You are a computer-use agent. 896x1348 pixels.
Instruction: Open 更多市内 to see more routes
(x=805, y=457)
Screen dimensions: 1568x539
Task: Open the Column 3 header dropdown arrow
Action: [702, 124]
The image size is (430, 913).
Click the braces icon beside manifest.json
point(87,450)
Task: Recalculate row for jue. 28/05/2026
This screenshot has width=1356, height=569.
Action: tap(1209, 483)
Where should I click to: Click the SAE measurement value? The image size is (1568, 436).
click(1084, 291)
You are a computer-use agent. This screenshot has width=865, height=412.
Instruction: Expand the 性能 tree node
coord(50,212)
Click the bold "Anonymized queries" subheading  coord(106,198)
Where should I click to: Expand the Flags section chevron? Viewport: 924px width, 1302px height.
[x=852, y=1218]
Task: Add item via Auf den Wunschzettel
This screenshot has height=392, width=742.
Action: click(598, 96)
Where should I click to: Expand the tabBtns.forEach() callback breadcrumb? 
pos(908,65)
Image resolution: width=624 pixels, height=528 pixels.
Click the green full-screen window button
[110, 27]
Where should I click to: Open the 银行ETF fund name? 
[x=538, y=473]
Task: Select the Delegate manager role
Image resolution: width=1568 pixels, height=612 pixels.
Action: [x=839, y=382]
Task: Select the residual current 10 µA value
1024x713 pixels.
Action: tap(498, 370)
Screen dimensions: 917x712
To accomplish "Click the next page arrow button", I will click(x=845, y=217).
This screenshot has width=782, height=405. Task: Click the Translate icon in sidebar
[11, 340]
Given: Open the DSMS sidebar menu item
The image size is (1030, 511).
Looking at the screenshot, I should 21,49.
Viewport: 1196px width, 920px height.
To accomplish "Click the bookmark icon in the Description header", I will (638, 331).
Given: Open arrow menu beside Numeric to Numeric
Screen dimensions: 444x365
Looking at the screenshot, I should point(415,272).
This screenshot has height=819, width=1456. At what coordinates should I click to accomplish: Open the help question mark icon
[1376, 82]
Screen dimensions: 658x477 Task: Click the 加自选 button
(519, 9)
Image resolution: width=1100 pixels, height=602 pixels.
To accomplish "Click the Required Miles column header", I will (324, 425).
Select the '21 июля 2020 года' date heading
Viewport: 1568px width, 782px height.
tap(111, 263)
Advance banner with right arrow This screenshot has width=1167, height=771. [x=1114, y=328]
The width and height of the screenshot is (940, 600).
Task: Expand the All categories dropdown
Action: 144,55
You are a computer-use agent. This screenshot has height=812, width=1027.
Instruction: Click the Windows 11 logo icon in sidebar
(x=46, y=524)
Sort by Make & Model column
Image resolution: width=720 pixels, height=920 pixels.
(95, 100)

TASK - Looking at the listing above, how many of its lines contain "Select"? Say only the number.

ANSWER - 3